In contrast, monentum for optics used in low-power lasers has weakened, and in one semiconductor application - via hole drilling for PCB production - demand was said to have “stalled”.
ISR focus
The expected cuts to the US defense budget remain a concern, but II-VI is confident that its focus on intelligence, sensing and reconnaissance (ISR) applications will protect it from the worst of those cuts. For II-VI overall, Kramer is predicting a flat performance in military applications this year, although the company’s Exotic Electro-Optics (EEO) subsidiary, which specializes in high-performance infrared crystals, optical components, coatings and assemblies, is expected to post double-digit growth.
Capacity at another subsidiary, China-based Photop Technologies, is now being expanded with the addition of three new coating machines, as demand for its crystals and optics remains robust. Photop is one of the II-VI businesses that is affected by the recent floods that have closed Fabrinet’s Chokchai facility in Thailand. It sells components to Fabrinet that are used in optical assemblies, and described by Kramer as “sitting in the water” in an investor call to discuss the Q1 results.
Another II-VI subsidiary, the recently acquired Aegis Lightwave, uses Fabrinet’s Chokchai site to contract manufacture components like optical channel monitors and beam couplers, for telecommunications and fiber laser applications respectively.

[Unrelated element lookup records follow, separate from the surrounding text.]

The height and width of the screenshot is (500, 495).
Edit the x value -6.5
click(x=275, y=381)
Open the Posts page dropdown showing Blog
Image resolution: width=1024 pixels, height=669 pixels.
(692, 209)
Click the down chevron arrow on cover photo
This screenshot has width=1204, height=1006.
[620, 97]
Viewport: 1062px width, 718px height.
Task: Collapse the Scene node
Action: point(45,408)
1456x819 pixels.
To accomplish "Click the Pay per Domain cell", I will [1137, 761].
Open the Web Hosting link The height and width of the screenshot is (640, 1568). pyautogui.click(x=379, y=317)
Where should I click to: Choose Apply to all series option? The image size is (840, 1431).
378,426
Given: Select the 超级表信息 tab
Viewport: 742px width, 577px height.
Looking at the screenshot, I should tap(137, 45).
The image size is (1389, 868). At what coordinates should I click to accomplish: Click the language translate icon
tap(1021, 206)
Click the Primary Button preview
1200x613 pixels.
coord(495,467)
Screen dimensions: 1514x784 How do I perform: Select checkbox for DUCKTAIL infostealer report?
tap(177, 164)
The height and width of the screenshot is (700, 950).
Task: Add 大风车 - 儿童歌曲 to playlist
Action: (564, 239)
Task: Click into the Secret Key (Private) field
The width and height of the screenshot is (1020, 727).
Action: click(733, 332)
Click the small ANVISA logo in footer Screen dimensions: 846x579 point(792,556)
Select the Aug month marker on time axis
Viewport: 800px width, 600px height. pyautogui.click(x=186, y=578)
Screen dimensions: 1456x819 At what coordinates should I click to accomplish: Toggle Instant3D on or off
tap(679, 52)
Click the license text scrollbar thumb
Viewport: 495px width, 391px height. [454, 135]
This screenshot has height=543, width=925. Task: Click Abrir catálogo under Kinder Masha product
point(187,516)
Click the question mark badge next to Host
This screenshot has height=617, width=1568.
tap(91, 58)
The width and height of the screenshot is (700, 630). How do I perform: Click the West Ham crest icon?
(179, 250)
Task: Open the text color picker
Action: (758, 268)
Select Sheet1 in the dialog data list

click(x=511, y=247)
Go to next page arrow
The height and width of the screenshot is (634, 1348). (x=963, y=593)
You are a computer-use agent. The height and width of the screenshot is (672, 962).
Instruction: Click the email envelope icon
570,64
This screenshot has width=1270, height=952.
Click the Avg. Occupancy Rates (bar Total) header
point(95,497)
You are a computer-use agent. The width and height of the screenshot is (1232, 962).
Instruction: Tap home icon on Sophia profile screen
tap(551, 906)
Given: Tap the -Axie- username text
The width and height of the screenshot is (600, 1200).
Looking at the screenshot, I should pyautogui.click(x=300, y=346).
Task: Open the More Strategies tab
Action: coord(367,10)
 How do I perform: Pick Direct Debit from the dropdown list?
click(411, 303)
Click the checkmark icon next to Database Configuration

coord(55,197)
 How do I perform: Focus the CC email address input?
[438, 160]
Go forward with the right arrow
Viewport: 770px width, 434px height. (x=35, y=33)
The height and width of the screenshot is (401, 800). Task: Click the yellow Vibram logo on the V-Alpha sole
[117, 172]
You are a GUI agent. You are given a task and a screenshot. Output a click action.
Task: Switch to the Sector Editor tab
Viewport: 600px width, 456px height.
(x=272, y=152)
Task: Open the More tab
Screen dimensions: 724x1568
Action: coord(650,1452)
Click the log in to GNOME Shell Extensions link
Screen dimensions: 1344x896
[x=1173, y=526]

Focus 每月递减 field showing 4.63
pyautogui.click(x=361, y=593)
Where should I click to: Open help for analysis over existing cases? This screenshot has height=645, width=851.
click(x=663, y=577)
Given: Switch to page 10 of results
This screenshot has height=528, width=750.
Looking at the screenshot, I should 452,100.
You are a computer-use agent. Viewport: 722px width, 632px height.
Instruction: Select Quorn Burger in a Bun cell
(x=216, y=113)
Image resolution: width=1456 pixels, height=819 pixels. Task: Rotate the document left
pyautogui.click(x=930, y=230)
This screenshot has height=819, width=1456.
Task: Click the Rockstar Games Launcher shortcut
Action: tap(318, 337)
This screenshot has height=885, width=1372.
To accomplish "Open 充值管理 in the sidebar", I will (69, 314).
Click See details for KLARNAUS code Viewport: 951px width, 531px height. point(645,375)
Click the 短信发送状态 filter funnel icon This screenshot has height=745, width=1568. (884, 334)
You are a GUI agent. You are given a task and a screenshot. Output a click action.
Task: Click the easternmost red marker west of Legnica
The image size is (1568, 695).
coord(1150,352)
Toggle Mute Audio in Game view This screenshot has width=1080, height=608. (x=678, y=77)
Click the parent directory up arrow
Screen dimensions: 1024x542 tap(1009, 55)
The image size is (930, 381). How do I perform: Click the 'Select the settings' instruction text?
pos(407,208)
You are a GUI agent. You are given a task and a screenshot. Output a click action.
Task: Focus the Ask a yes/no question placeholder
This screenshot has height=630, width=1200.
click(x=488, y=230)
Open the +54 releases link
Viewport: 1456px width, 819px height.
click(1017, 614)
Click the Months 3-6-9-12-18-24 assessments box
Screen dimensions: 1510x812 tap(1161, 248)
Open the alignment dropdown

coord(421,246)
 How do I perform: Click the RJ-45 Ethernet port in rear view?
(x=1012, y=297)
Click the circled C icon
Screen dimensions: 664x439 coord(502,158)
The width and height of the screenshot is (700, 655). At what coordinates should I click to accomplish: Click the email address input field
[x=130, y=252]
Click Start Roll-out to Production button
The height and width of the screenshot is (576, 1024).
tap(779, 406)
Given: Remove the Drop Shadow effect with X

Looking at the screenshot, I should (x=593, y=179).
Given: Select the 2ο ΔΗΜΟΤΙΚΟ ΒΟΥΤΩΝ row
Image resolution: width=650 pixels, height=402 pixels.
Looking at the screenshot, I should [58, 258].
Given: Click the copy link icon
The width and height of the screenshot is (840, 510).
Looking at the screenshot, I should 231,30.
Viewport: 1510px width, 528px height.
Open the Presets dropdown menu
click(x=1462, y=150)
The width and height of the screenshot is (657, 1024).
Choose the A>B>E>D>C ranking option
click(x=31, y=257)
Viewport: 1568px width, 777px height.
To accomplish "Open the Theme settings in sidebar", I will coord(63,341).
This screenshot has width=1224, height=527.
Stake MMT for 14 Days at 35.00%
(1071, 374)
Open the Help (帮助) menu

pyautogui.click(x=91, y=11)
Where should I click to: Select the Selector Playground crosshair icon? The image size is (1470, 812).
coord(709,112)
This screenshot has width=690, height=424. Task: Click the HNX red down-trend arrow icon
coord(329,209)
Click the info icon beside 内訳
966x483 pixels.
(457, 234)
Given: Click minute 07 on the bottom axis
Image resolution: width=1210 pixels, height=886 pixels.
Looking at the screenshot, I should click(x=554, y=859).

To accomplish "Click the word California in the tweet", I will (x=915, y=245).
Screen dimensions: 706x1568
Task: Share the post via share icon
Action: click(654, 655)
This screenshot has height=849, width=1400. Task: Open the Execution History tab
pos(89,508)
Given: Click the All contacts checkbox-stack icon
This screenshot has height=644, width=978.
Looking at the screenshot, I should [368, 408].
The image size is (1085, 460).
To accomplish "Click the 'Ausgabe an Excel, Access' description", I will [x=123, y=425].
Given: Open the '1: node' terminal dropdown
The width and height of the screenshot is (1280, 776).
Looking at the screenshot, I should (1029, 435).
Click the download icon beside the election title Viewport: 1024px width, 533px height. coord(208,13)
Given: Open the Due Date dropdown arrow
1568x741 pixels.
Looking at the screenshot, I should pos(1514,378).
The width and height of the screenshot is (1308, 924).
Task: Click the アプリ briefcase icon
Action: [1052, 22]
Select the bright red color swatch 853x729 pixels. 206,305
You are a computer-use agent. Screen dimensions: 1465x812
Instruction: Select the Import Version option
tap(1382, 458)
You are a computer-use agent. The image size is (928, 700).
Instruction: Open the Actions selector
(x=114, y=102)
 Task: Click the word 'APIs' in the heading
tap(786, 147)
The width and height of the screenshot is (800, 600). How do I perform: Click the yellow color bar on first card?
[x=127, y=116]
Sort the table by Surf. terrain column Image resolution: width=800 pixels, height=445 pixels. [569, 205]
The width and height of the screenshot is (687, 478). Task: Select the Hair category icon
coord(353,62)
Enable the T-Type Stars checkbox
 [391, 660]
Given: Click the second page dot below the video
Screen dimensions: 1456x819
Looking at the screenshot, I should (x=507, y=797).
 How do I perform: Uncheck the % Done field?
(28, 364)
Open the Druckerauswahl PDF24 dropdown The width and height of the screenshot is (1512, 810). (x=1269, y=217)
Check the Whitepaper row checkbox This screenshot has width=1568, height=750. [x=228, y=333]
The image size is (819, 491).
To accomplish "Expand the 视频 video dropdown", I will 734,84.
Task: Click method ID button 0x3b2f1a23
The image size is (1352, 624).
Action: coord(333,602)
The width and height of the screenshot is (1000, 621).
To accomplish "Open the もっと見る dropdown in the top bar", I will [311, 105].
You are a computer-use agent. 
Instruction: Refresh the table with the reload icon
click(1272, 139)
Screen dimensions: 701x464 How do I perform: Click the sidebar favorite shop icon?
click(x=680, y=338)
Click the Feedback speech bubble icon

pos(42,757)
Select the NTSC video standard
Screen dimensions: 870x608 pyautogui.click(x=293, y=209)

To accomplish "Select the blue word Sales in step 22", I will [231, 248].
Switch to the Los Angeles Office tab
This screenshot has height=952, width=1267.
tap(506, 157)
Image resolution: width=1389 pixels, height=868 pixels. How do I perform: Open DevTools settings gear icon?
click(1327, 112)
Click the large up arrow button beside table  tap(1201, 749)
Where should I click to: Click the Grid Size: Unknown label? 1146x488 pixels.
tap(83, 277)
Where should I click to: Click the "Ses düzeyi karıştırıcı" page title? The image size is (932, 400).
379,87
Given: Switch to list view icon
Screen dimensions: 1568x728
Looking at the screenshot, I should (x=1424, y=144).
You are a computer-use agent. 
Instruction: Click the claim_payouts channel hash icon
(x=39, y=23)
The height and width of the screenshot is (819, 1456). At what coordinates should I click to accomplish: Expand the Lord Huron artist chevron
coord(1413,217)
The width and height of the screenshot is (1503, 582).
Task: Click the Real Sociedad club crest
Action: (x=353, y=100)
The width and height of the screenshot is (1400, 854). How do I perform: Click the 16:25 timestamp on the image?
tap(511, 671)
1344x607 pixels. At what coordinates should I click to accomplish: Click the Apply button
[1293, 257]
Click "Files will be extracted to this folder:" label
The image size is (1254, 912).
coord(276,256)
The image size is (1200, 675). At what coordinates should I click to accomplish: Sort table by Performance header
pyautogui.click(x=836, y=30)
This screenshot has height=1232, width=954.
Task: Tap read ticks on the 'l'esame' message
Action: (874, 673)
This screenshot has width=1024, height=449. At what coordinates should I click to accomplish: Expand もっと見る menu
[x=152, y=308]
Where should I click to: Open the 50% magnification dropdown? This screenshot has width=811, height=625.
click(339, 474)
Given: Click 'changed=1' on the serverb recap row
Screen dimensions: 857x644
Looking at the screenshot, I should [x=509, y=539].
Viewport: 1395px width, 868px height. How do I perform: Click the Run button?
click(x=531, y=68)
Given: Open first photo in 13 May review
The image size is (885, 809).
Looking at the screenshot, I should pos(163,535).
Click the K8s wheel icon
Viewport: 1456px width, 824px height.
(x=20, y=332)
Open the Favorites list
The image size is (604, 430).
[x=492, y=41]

Kramer said that it was too early to tell how much impact the floods would have, although the company is already evaluating alternative manufacturing options at Aegis’ design and prototyping sites in Canberra, Australia and Boston, Massachusetts.
Solar bankruptcy hits earnings
For Q1 of its FY2012, II-VI posted sales of $138 million and net earnings of $18.6 million – slightly below estimates. Bookings of $130 million represented a 16% increase on the equivalent quarter last year, but down very slightly on a sequential basis.
II-VI added that its earnings in the just-reported quarter were impacted by the high-profile bankruptcy of an unspecified CIGS solar company, in an apparent reference to Solyndra. II-VI had recently begun supplying the company with selenium, one of the four elements that feature in thin-film CIGS panels. A one-time charge relating to that bankruptcy and high commodity prices dragged down profitability, said Kramer.
On a more positive note, II-VI appears to be gaining ground in medical applications, although this remains a small part of the company’s overall revenue base. Kramer pointed to demand for its optics growing from laser applications in aesthetic and ophthalmic procedures – including cataract surgeries, which look like becoming a major growth area. The company’s EEO subsidiary is also now ISO-qualified for medical device assemblies, and has an order for an ophthalmology application.
For the current quarter, revenues are expected to remain flat or fall slightly, in the range of $133 million to $138 million.